Il faut distinguer le rachat, de l’avance faite sur votre contrat. L’avance s’assimile à un prêt octroyé par l’assureur moyennant intérêts. Toutefois, votre capital continue de fructifier comme si vous n’y aviez pas touché. En plus l’avance n’est pas imposable et est plus facilement accordée par l’assureur qui vous connaît. Cependant, vous devrez rembourser la somme empruntée dans un délai de 3 ans (éventuellement renouvelable une fois) et ne pourrez emprunter plus de 60% de votre épargne.

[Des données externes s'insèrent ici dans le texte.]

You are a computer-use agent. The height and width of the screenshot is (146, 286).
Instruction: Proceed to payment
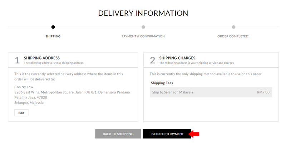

Sortie du contrat d’assurance-vie

Une fois arrivé à son terme ou en cas de décès de l’assuré, le contrat se dénoue de trois manières différentes. D’abord, vous pouvez choisir de percevoir une rente comme revenu complémentaire. Il est également possible de récupérer la totalité du capital, ce qui est plus généralement le cas lorsque le contrat se dénoue suite au décès de l’assuré. Le contrat peut également prendre fin suite à un événement personnel généralement lié à la perte d’emploi.

2. Questions frequentes

2.1. Puis-je faire appel à un courtier pour me trouver un contrat d’assurance-vie ?

Oui c’est tout à fait possible.

2.2. On me propose un contrat en unités de compte, qu’est-ce que c’est ?

Vous avez le choix entre souscrire un contrat en euros et un contrat en unités de compte. Les contrats en unités de compte se basent sur des supports d’investissement comme les actions, les obligations ou l’immobilier. Ces contrats sont souvent plus intéressants par les taux proposés, mais bien plus risqués. A vous de choisir…

2.3. Qu’est-ce qu’un contrat temporaire décès ?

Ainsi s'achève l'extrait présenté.